Task instructions — Where the records hold the string "button", show the whole line it sits on.

Entries supplied —
Start of Block

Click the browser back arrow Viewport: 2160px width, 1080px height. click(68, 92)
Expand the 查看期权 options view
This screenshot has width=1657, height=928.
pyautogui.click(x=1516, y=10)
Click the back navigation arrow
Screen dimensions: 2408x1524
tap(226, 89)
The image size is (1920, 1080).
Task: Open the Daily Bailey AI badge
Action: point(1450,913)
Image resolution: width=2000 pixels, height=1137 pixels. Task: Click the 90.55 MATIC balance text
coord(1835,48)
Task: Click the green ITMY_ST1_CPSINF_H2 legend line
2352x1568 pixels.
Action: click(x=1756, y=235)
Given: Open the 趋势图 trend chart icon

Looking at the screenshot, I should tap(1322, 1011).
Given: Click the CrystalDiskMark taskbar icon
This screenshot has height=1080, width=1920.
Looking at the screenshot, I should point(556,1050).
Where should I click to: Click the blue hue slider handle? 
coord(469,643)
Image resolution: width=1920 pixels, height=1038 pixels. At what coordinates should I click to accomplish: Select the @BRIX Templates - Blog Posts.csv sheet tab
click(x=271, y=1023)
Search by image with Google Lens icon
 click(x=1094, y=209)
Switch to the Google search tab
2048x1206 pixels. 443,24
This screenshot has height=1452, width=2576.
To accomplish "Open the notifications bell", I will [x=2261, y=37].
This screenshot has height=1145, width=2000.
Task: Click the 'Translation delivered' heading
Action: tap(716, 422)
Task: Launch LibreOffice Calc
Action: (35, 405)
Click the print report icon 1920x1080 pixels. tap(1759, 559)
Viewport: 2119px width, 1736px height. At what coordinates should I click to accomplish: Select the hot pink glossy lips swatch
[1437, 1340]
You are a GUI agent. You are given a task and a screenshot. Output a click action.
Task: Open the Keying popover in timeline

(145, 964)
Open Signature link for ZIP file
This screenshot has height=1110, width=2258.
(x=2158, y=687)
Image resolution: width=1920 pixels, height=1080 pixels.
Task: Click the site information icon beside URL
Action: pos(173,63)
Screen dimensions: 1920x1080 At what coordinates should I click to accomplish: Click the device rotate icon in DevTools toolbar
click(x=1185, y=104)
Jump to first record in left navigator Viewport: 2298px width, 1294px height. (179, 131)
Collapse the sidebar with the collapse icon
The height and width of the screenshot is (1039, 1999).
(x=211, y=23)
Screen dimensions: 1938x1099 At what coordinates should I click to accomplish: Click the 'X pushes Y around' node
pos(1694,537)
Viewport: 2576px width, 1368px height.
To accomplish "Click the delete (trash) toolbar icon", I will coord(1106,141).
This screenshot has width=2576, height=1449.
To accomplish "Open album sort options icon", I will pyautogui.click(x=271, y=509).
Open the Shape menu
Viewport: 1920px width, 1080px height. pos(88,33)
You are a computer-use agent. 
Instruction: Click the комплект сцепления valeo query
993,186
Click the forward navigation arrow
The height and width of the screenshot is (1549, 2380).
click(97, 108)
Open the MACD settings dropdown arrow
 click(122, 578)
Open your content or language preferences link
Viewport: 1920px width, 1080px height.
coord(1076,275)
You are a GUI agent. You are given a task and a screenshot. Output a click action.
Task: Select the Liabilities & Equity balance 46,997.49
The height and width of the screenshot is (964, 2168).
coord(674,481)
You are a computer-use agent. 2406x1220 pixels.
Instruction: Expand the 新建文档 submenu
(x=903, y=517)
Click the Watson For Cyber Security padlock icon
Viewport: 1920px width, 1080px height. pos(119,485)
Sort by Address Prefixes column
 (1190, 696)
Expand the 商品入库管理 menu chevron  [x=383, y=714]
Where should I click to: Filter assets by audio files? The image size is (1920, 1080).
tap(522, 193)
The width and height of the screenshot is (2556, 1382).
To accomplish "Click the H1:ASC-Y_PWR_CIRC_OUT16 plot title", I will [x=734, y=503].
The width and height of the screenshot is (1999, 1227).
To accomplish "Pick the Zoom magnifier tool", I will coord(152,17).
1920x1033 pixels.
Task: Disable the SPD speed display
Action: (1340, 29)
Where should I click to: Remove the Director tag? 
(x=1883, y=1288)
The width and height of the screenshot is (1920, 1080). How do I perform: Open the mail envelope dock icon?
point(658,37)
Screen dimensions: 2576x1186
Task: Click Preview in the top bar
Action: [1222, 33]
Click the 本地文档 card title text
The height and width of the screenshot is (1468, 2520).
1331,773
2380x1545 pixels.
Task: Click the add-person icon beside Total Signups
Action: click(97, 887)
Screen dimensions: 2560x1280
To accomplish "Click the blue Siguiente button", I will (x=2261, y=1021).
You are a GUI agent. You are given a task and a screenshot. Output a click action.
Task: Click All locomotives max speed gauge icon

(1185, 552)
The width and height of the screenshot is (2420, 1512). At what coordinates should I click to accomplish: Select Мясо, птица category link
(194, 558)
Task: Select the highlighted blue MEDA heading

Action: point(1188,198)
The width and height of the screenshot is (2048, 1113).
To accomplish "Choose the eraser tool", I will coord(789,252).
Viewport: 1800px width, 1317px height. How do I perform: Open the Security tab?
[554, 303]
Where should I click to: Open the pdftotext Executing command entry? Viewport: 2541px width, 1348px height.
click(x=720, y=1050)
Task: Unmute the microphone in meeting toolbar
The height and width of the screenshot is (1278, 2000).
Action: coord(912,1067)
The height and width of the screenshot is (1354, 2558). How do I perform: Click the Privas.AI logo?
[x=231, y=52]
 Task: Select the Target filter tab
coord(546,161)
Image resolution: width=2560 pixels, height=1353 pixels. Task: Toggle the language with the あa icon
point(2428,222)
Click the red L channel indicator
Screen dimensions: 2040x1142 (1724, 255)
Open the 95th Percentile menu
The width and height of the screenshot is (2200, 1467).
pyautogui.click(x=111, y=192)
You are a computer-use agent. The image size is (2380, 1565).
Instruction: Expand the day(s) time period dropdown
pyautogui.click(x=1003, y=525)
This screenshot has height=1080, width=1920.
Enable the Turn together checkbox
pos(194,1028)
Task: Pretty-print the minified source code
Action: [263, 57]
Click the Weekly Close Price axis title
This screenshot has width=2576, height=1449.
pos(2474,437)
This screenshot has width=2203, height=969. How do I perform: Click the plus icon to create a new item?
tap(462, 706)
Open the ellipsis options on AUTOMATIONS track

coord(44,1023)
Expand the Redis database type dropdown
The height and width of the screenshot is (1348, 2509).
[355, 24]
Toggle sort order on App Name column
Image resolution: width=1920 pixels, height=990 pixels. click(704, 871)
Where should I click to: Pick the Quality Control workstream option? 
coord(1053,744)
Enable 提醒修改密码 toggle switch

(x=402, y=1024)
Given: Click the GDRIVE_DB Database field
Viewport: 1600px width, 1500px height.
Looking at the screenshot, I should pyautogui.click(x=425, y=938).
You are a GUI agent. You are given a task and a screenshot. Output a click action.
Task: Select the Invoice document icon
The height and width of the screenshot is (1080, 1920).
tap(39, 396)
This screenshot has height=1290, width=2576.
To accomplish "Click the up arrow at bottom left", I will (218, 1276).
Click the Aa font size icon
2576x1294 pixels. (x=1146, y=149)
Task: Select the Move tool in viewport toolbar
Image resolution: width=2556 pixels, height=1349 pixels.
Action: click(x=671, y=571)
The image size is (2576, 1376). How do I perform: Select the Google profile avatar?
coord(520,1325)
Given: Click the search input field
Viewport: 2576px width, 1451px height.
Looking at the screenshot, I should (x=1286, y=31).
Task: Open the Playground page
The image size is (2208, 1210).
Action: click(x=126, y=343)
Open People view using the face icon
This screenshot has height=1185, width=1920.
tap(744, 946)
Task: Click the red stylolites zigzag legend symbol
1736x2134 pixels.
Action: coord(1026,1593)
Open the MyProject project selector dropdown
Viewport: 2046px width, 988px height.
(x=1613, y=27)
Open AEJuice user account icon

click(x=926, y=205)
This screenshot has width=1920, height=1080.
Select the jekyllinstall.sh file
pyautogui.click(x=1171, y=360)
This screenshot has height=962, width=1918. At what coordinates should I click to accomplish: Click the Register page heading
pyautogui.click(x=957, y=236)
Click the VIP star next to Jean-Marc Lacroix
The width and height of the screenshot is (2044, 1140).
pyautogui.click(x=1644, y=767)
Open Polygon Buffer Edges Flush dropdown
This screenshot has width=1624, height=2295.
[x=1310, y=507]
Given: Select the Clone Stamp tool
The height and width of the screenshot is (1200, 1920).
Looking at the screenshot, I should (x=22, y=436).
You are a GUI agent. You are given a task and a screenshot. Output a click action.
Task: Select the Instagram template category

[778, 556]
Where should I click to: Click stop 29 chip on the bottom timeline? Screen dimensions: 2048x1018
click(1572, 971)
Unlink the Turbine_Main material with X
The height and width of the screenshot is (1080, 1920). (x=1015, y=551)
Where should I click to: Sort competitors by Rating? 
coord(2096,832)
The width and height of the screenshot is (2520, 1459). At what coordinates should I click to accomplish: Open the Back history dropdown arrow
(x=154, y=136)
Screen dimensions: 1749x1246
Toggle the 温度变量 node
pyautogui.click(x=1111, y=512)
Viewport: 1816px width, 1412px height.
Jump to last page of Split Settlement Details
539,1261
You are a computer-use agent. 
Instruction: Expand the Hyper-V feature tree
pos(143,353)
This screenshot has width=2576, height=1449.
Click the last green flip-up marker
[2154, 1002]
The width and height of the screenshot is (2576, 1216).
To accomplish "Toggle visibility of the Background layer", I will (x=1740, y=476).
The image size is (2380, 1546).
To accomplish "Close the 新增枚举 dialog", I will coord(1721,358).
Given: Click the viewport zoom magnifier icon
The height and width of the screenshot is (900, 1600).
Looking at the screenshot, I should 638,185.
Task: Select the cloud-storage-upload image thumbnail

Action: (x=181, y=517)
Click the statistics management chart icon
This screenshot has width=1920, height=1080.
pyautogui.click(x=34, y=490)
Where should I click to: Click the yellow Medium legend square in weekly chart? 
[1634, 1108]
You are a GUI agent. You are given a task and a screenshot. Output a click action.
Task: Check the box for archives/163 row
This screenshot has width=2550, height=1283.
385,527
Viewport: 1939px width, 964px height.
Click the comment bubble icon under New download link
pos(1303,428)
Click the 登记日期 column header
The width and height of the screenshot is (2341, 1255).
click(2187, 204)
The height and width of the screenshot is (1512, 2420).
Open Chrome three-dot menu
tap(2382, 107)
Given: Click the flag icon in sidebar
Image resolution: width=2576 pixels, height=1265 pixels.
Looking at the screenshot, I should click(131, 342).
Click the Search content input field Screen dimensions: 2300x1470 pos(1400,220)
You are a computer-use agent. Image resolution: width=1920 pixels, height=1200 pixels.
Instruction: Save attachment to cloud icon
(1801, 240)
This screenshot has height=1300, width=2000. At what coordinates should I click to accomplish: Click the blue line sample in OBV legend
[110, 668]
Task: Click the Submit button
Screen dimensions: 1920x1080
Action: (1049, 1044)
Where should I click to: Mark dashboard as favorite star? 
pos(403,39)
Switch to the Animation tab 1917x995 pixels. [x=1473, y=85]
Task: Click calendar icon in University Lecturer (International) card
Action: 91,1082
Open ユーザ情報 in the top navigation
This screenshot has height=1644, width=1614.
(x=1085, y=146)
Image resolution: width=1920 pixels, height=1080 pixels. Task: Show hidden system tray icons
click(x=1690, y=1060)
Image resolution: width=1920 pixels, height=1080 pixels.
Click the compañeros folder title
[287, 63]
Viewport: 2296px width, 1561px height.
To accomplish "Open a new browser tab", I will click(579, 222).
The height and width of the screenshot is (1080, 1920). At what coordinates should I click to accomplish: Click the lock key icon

End of Block

The completed task —
To accomplish "Click the blue Siguiente button", I will (x=2261, y=1021).
Task: Click the Submit button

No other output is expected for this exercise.